Guide
ISO 17034 for Reference Material Producers: What CRM Producers, QC Labs and Pharma Standards Teams Actually Have to Evidence
ISO 17034:2016 — General requirements for the competence of reference material producers — is the international standard accreditation bodies use to certify that a producer's reference materials (RMs) and certified reference materials (CRMs) are fit for use in calibration, method validation, quality control and the assignment of values to other materials. It is the standard behind every accredited CRM you buy from NIST, LGC, IRMM, NMIJ, ERM, USP or the national metrology institutes — and behind every in-house CRM a pharma, medical-device, agrochemical or food laboratory produces for internal use.

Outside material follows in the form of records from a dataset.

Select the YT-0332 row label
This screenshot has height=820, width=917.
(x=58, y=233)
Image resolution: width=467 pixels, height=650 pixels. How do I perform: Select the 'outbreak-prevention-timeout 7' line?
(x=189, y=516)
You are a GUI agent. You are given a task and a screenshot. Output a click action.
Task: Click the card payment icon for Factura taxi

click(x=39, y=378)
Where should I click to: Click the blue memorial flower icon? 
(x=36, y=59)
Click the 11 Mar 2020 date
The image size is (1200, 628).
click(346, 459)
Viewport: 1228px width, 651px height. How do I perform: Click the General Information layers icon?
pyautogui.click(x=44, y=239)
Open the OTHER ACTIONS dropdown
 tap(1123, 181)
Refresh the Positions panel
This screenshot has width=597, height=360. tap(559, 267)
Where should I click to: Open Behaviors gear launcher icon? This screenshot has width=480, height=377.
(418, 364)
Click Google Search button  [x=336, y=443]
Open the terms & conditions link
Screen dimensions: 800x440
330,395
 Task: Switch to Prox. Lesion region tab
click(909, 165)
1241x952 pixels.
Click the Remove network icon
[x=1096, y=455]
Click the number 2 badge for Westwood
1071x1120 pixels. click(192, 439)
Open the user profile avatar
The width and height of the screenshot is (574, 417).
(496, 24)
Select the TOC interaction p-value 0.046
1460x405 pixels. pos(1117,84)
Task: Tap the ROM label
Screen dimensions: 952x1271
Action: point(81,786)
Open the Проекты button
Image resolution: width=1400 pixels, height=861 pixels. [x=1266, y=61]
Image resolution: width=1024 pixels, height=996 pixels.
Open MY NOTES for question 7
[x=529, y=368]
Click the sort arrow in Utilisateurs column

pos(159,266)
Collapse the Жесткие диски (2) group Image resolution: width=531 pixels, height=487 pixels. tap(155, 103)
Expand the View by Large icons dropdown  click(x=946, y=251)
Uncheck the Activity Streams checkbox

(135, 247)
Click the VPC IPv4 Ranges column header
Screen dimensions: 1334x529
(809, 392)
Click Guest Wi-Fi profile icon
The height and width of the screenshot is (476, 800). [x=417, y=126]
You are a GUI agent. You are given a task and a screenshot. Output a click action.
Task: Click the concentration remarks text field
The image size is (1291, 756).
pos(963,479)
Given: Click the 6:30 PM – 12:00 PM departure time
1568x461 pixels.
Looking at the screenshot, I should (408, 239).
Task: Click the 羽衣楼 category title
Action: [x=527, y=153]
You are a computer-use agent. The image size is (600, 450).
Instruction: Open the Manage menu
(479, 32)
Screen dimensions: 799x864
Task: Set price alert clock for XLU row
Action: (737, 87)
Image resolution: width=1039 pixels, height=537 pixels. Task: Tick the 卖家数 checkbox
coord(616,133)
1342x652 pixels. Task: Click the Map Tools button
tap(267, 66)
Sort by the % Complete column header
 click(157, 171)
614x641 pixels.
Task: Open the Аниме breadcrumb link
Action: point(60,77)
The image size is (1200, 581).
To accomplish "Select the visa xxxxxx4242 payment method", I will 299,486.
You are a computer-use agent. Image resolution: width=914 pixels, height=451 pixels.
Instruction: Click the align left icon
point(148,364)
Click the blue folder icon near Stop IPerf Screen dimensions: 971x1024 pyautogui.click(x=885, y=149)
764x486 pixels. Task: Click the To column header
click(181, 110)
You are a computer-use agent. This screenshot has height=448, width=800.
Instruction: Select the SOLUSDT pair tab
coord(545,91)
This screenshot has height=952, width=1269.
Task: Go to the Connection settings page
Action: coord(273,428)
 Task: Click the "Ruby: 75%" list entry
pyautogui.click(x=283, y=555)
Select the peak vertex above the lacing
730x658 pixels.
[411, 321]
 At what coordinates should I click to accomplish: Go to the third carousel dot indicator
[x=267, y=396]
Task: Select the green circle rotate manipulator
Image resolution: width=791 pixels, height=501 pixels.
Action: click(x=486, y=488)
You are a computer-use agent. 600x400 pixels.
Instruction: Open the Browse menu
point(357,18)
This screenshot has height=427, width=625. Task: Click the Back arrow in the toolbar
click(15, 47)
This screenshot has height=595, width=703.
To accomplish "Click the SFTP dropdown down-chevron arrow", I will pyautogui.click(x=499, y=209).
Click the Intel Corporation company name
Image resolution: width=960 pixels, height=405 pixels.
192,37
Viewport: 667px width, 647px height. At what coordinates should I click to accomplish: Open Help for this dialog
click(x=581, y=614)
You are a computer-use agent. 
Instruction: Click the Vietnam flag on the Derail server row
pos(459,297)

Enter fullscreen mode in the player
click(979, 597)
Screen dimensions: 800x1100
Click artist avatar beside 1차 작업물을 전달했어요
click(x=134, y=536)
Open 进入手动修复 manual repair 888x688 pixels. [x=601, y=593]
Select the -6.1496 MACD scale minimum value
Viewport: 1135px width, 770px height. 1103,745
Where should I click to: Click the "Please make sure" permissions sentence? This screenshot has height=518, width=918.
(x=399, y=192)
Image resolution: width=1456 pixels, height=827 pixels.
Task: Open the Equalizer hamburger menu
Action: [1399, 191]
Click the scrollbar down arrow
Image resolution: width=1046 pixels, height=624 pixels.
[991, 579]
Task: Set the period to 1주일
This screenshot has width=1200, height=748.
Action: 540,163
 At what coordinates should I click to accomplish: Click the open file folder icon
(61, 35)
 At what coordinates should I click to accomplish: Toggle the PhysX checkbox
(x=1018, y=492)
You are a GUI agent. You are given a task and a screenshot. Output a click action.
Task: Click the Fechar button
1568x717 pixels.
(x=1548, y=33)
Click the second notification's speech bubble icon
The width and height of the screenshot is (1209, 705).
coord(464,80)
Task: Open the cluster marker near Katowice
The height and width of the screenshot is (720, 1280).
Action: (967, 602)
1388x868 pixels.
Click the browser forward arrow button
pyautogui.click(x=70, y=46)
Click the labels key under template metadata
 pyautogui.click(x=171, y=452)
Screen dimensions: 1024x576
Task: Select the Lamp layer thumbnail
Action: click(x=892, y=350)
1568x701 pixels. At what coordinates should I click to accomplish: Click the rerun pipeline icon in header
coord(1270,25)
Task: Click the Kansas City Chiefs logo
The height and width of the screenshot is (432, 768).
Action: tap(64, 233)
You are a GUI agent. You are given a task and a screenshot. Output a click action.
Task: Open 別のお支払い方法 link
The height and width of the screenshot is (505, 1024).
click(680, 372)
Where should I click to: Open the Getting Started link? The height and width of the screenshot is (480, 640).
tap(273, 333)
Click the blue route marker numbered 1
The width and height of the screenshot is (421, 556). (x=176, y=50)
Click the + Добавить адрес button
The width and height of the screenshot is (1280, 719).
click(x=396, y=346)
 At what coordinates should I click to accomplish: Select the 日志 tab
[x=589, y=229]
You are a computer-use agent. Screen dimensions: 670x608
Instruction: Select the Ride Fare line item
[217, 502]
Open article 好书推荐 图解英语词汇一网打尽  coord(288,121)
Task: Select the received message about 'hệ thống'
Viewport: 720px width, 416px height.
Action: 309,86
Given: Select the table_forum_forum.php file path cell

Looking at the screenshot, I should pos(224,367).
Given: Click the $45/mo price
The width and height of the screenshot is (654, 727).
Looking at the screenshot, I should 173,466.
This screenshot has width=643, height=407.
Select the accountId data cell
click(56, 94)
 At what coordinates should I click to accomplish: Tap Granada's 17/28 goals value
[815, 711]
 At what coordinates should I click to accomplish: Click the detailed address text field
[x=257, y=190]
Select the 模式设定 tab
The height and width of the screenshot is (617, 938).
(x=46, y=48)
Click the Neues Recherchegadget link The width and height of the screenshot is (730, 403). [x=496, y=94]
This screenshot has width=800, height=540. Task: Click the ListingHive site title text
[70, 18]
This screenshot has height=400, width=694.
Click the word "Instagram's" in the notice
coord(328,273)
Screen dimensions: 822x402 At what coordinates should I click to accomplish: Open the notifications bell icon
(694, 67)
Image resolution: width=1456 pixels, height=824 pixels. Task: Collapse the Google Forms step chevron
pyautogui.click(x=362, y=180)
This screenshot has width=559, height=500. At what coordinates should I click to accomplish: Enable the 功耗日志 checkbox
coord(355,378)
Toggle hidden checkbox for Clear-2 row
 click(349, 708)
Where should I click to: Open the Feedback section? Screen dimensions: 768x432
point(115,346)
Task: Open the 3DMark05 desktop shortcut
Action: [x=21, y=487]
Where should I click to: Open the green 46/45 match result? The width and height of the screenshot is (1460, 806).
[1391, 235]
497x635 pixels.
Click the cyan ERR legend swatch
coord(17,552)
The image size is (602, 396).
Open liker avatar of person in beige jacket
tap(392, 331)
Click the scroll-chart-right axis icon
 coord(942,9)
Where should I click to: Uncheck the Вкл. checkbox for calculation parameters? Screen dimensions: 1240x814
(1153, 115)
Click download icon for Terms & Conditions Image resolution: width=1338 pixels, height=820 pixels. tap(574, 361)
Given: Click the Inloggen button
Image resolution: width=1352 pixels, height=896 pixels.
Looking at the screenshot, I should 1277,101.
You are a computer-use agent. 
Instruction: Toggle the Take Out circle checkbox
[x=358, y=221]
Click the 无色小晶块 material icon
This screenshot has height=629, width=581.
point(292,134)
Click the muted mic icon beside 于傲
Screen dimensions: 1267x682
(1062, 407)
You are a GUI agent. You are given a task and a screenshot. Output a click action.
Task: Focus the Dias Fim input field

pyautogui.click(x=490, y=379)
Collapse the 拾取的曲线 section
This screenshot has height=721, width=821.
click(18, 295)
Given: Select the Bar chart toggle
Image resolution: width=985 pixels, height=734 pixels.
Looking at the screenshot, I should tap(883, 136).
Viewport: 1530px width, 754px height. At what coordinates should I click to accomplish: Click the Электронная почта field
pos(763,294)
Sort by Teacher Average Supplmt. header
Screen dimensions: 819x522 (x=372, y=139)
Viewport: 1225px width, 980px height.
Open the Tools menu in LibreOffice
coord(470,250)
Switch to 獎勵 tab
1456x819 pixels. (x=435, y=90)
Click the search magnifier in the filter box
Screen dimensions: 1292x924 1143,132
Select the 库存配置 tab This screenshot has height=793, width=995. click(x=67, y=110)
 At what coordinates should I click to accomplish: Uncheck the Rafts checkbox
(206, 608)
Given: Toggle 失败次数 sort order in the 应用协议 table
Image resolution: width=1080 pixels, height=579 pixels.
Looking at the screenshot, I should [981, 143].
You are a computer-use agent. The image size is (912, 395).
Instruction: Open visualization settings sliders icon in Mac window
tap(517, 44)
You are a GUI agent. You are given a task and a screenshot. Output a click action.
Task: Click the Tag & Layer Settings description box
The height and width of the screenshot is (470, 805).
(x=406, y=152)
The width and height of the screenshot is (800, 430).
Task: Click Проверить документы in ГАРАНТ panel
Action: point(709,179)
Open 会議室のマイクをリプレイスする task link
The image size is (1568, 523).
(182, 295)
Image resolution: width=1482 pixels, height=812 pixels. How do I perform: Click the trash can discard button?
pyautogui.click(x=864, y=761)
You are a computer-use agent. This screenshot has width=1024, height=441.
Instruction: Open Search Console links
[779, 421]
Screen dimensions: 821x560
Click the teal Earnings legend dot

It sits next to ISO/IEC 17025 (testing and calibration laboratories) and ISO/IEC 17043 (proficiency testing providers) in the metrology accreditation stack, and the three are often held together by the same organisation. This guide breaks the standard into the artefacts an accreditation assessor will actually inspect — characterization, homogeneity, stability, metrological traceability, commutability, value assignment, uncertainty budgets and the CRM certificate — the failure modes that appear repeatedly in surveillance visits, and a realistic readiness path. It is written for CRM producers, QC and analytical-chemistry leads, USP/EP/JP reference-standard teams, calibration labs, and any laboratory that produces in-house standards used to make GxP or regulatory decisions.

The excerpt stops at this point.